• **The problem**
Reproduce the lines of the material below word for word, starting at the line containing "Task: Expand the" and ending at the line containing "Click the cut-off", with both of those lines included.

★ ★ ★

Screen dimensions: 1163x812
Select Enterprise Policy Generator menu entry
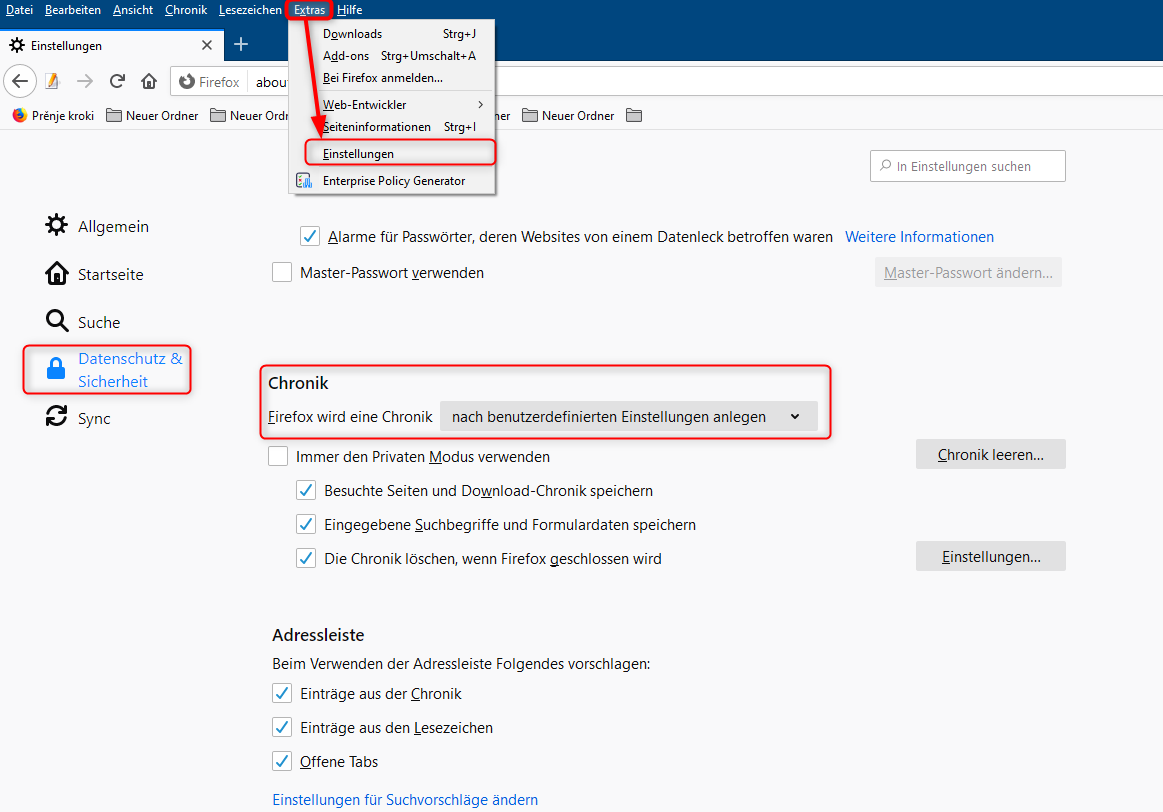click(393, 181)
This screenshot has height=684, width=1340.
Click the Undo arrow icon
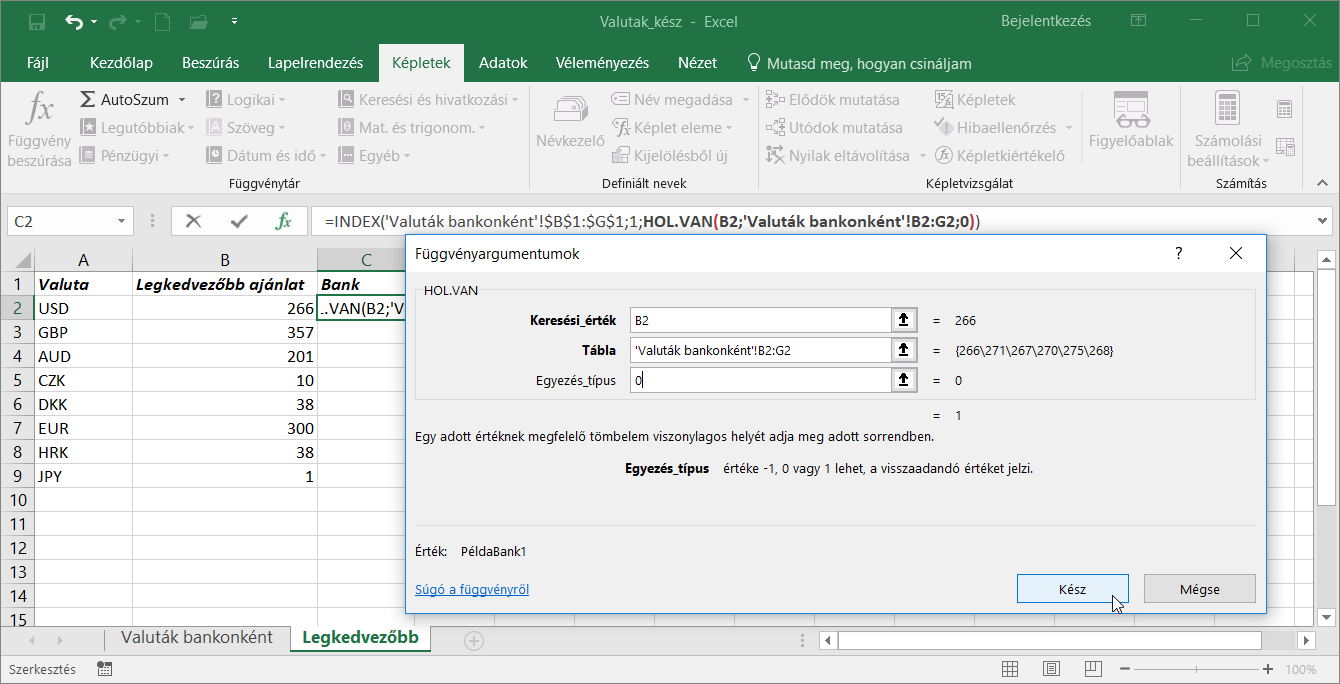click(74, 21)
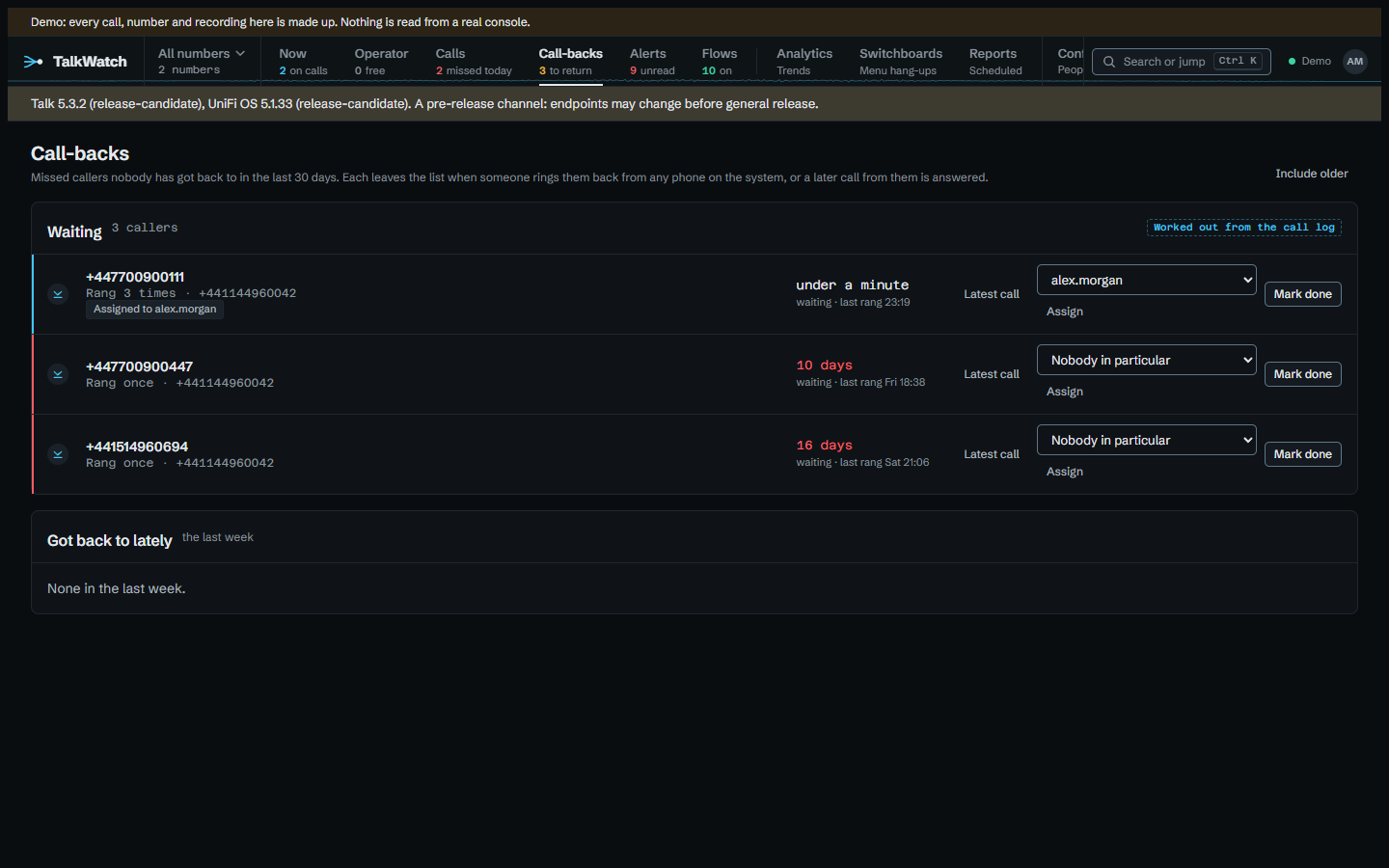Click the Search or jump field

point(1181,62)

★ ★ ★

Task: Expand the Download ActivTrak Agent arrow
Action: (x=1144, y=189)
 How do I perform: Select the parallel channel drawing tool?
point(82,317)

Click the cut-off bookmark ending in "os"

★ ★ ★

• **Response to the exercise**
Task: Expand the Download ActivTrak Agent arrow
Action: (x=1144, y=189)
 How do I perform: Select the parallel channel drawing tool?
point(82,317)

Click the cut-off bookmark ending in "os"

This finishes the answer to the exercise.